When you reach the line that holds "Viewport: 1085px width, 601px", start copying exactly and keep going through the final line of the data, leaving out pictures.

Data for this exercise:
═══

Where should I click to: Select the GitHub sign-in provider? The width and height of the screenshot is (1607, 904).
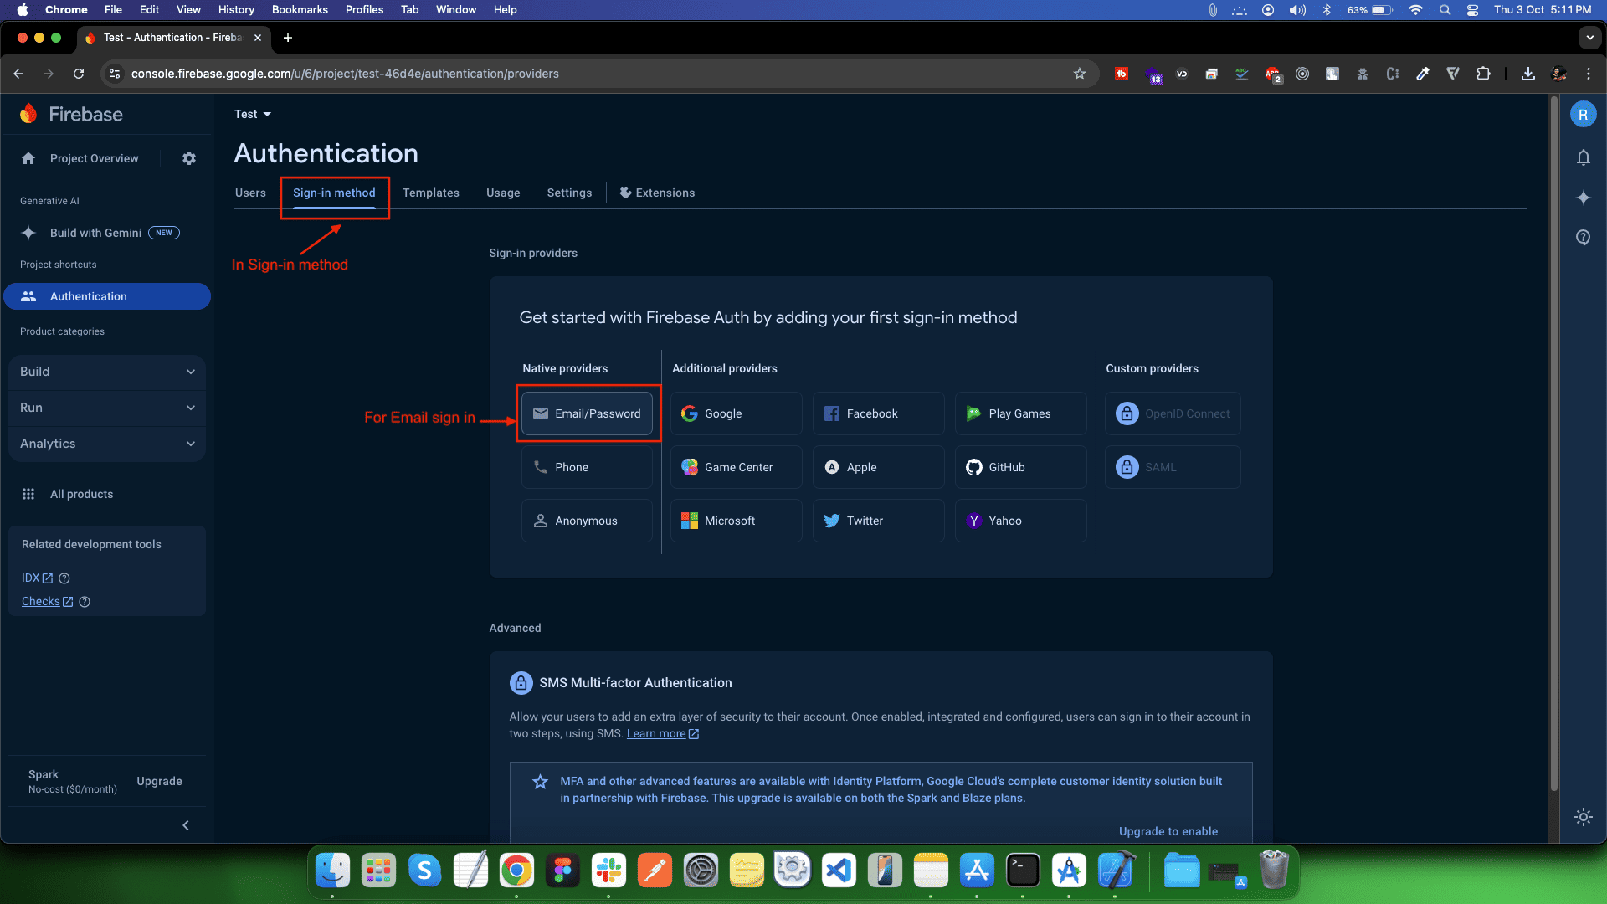[1020, 467]
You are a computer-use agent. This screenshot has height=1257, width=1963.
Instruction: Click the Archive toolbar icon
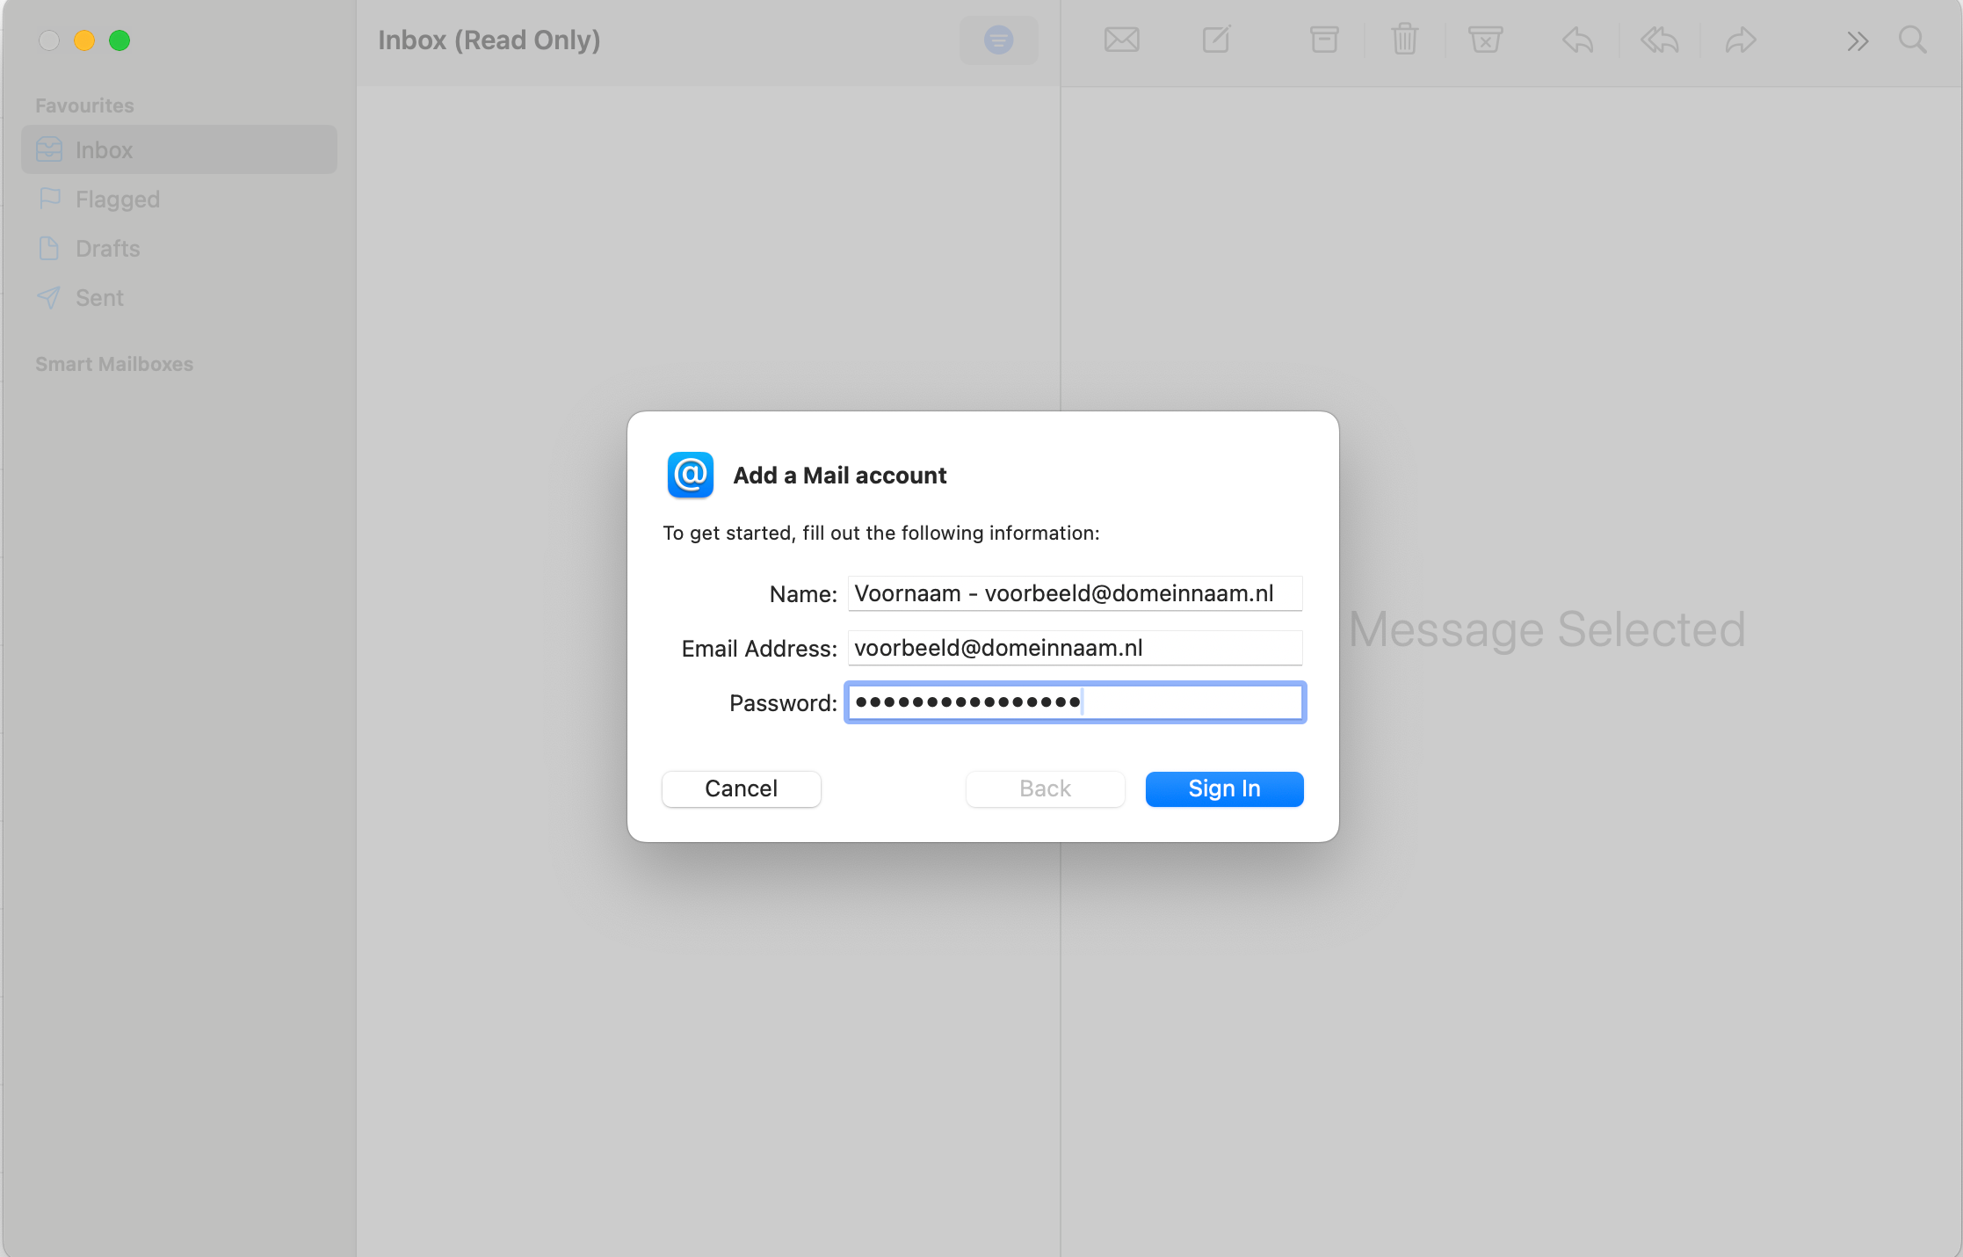pos(1323,40)
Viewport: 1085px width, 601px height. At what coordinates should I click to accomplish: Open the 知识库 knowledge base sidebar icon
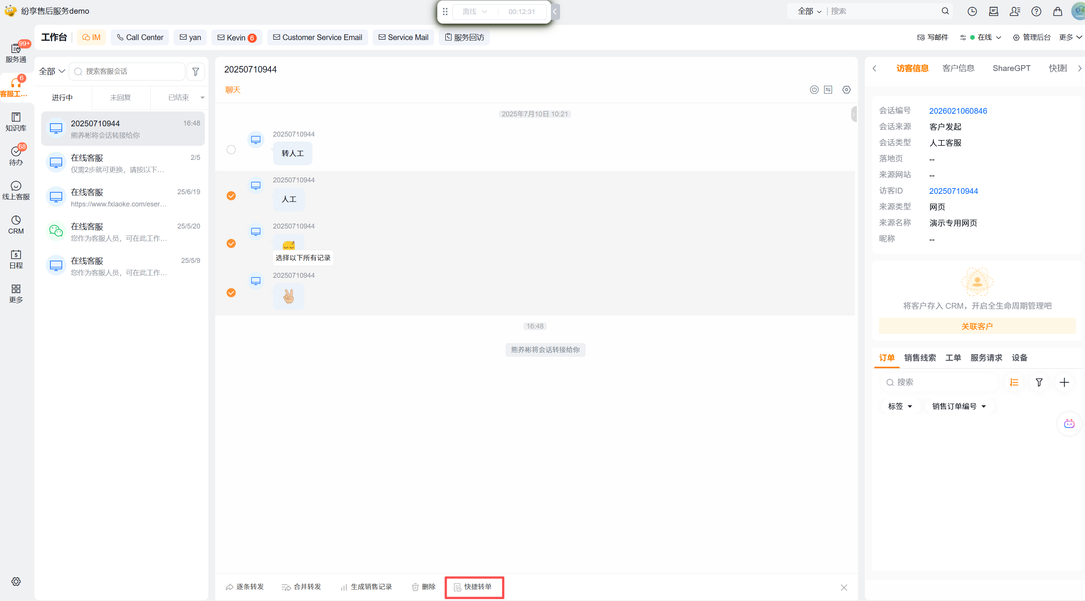pos(16,121)
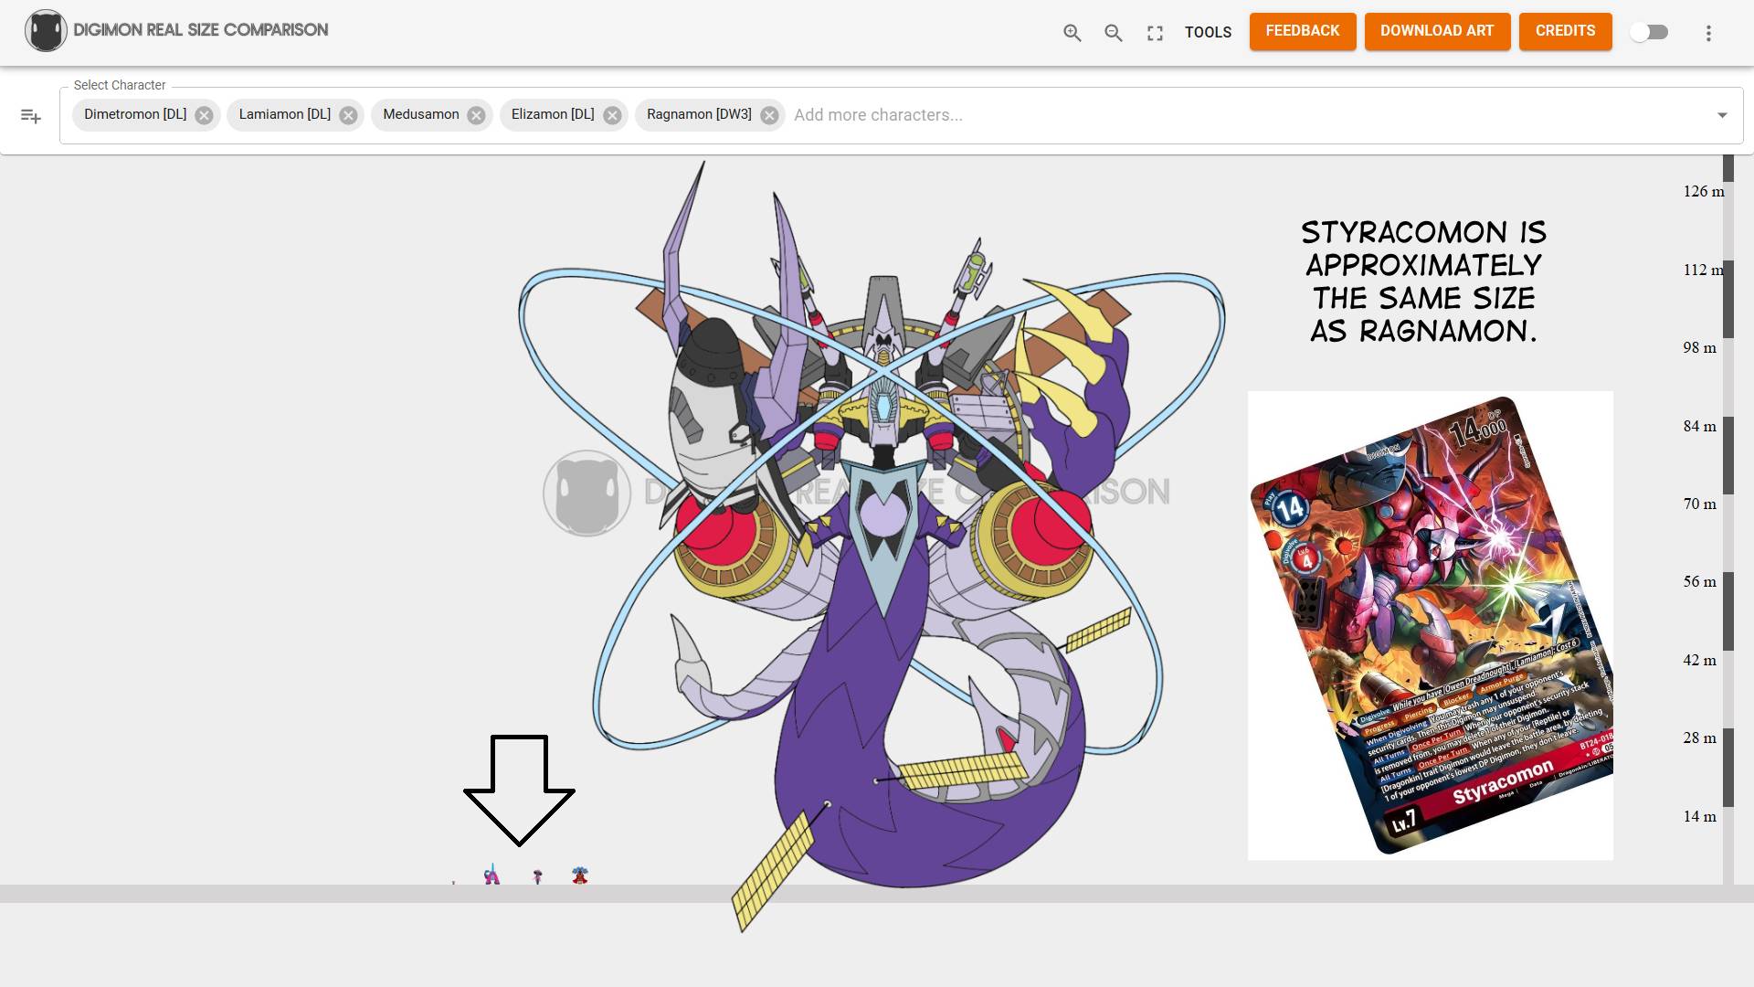Click the zoom out magnifier icon
This screenshot has width=1754, height=987.
tap(1113, 33)
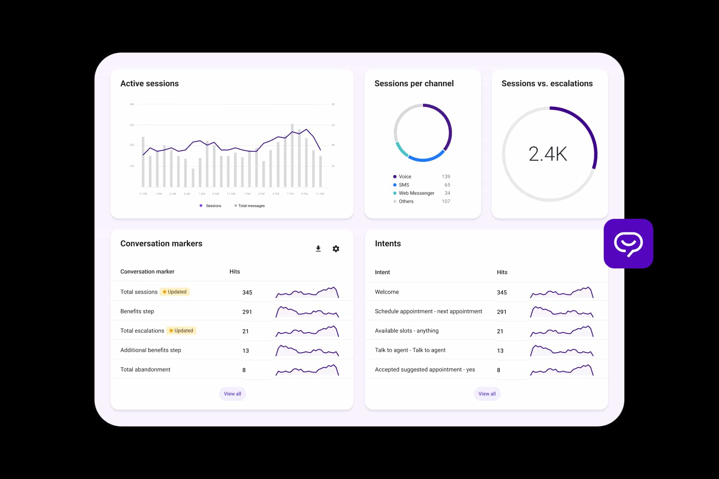Click View all under Conversation markers
719x479 pixels.
click(232, 394)
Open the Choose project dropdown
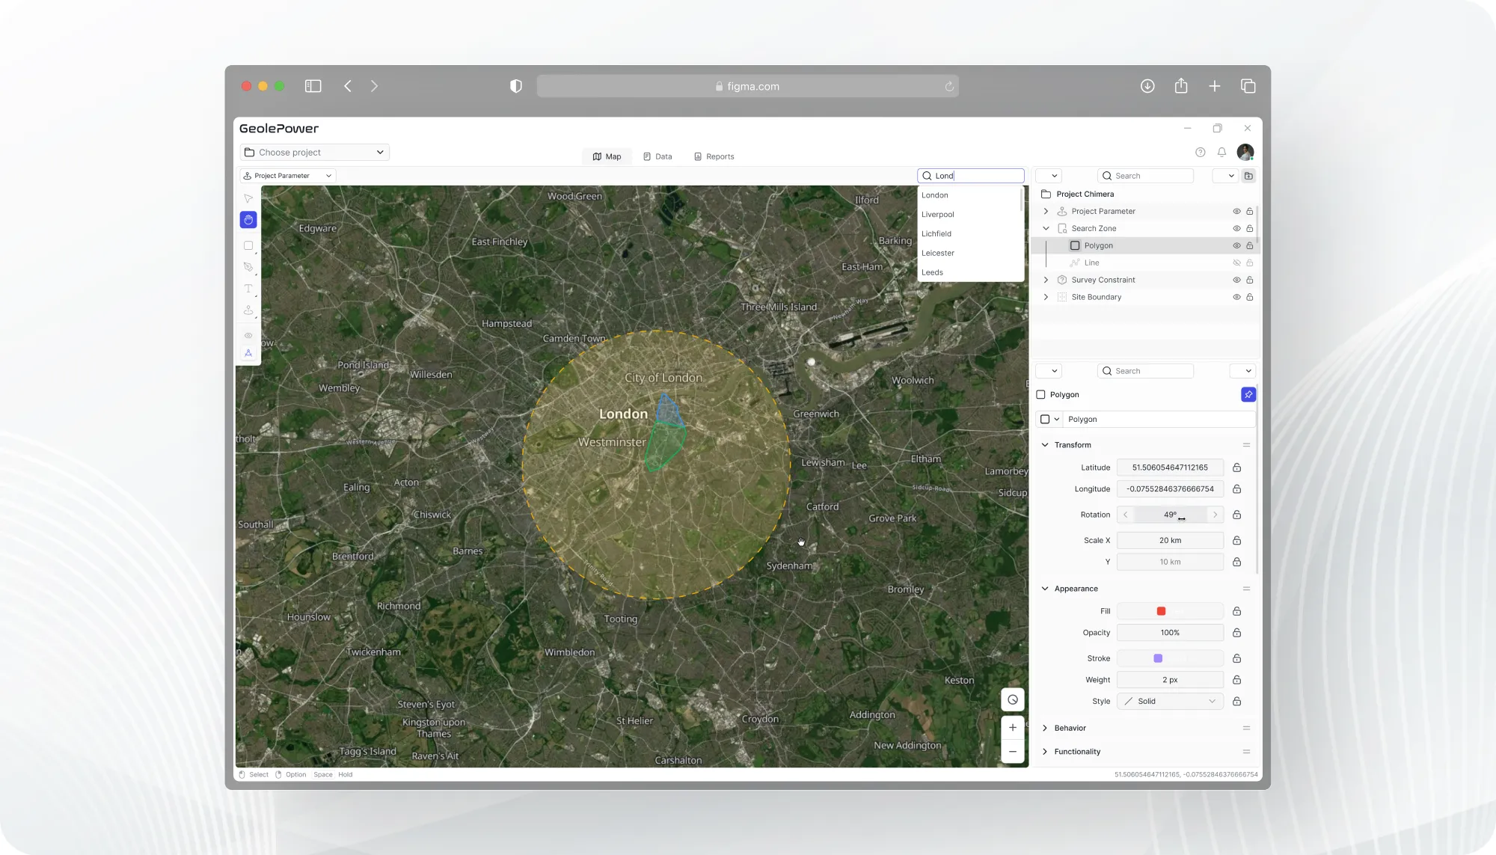This screenshot has width=1496, height=855. pyautogui.click(x=314, y=153)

═══

Reply:
Viewport: 1085px width, 601px height. At what coordinates should I click to accomplish: Open the 知识库 knowledge base sidebar icon
pos(16,121)
Click the zoom out magnifier icon
This screenshot has width=1754, height=987.
tap(1113, 33)
Click View all under Conversation markers
719x479 pixels.
click(232, 394)
Open the Choose project dropdown
This screenshot has width=1496, height=855. pyautogui.click(x=314, y=153)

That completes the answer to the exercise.